The employee, as the data subject, retains rights over their personal data. These rights include access to their data, rectification of inaccurate data, erasure of data under certain conditions, restriction of processing, data portability, and the right to object to certain processing activities. Employers must respect these rights and establish mechanisms to facilitate their exercise. However, the employer still retains ownership over an employee’s email and work cellphone numbers if they are issued by the employer themselves. The employer remains the controller over this type of data. 

Data Protection Impact Assessments

Under the GDPR, a Data Protection Impact Assessment (DPIA) is not required for every data processing activity, but only in specific circumstances where the processing is likely to result in a high risk to the rights and freedoms of individuals. These circumstances include systematic and extensive profiling with significant effects, large-scale processing of special categories of data or personal data relating to criminal convictions and offenses, and large-scale systematic monitoring of publicly accessible areas. Additionally, DPIAs are necessary when using new technologies that might affect individuals’ privacy significantly. Only in these high-risk instances is a DPIA required and an assessment should first be done to see if your processing meets these requirements before a DPIA needs to be conducted. 

Lawful Bases for Processing Personal Data

Another misconception about the GDPR is that you need consent from the data subject to process their personal data. In reality, the GDPR outlines six lawful bases for data processing, each suitable for different circumstances. By mapping your activities you will be able to determine which lawful basis is most appropriate in each circumstance. 

The Six Lawful Bases are:

  1. Consent: Obtaining explicit, informed, and freely given consent from the data subject. This basis is appropriate when individuals voluntarily agree to specific data processing activities, like direct marketing. Consent is not an appropriate legal basis in the employer-employee relationship due to the relationship’s inherent power imbalance. 
  1. Contract: Processing necessary for the performance of a contract to which the data subject is a party or to take steps at the request of the data subject before entering into a contract.
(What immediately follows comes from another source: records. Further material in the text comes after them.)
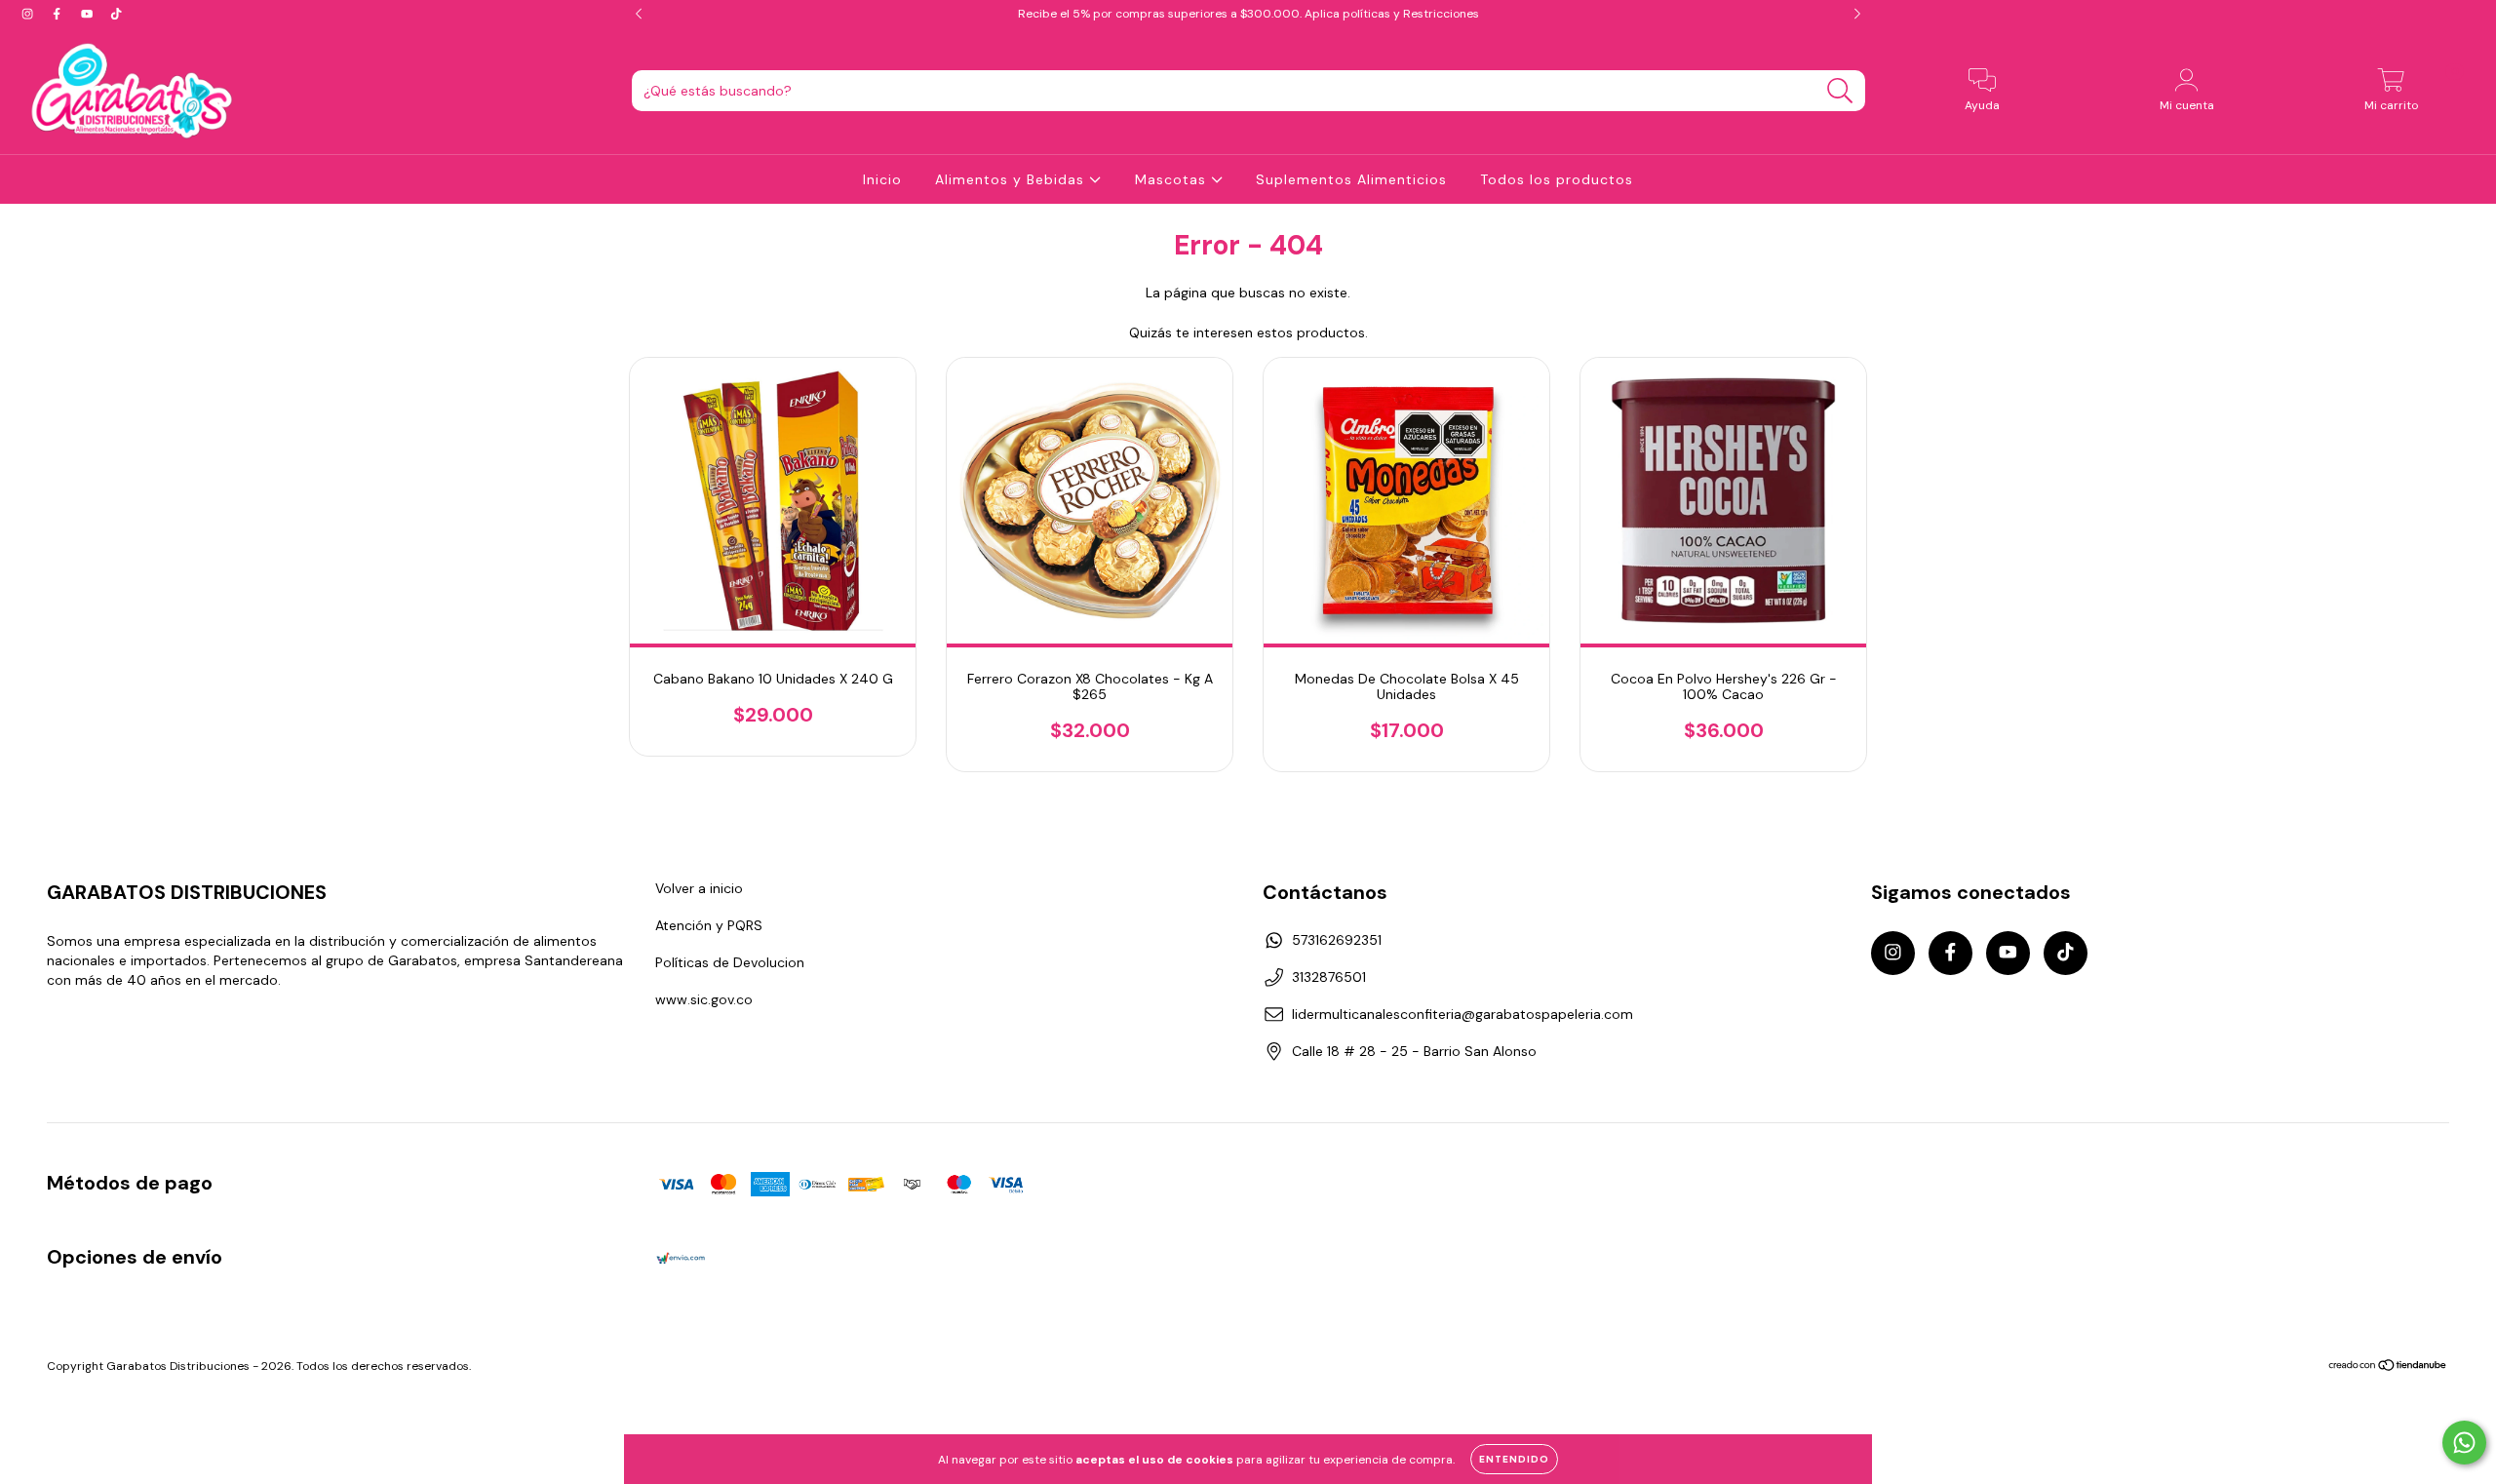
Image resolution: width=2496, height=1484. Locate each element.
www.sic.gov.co (704, 999)
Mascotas (1173, 179)
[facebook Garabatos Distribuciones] (58, 13)
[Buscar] (1840, 91)
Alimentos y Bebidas (1012, 179)
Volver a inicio (699, 888)
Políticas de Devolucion (729, 962)
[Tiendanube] (2388, 1368)
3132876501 (1329, 977)
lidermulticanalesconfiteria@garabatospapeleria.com (1462, 1014)
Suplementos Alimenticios (1351, 179)
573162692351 (1337, 940)
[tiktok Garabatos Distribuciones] (116, 13)
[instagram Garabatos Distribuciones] (29, 13)
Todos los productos (1556, 179)
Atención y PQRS (708, 925)
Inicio (882, 179)
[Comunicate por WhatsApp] (2464, 1442)
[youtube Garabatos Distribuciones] (88, 13)
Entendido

This basis is commonly used in employment and service provision contexts.
  1. Legal Obligation: Processing necessary for compliance with a legal obligation to which the controller is subject. This includes obligations such as tax reporting, health and safety regulations, and employment law compliance.
  1. Vital Interests: Processing necessary to protect the vital interests of the data subject or another natural person. This basis applies in life-threatening situations where data processing is essential to save lives.
  1. Public Task: Processing necessary for the performance of a task carried out in the public interest or in the exercise of official authority vested in the controller. This basis is relevant for public authorities and organizations performing public functions.
  1. Legitimate Interests: Processing necessary for the purposes of legitimate interests pursued by the controller or a third party, except where such interests are overridden by the data subject’s interests or fundamental rights and freedoms. This basis requires a careful balancing test to ensure that data processing is justified and does not harm the data subject’s rights. This test is called a legitimate interest assessment or LIA. 


The GDPR is a complex and comprehensive regulation designed to protect personal data and uphold individuals’ privacy rights. Common misconceptions about a law which is principle-based are to be expected, however, by understanding and addressing these misunderstandings, organizations can better navigate the GDPR’s requirements and ensure better data protection practices. Always remember that protecting personal data is not just a legal obligation, but also a crucial component of maintaining trust and brand integrity in the digital age.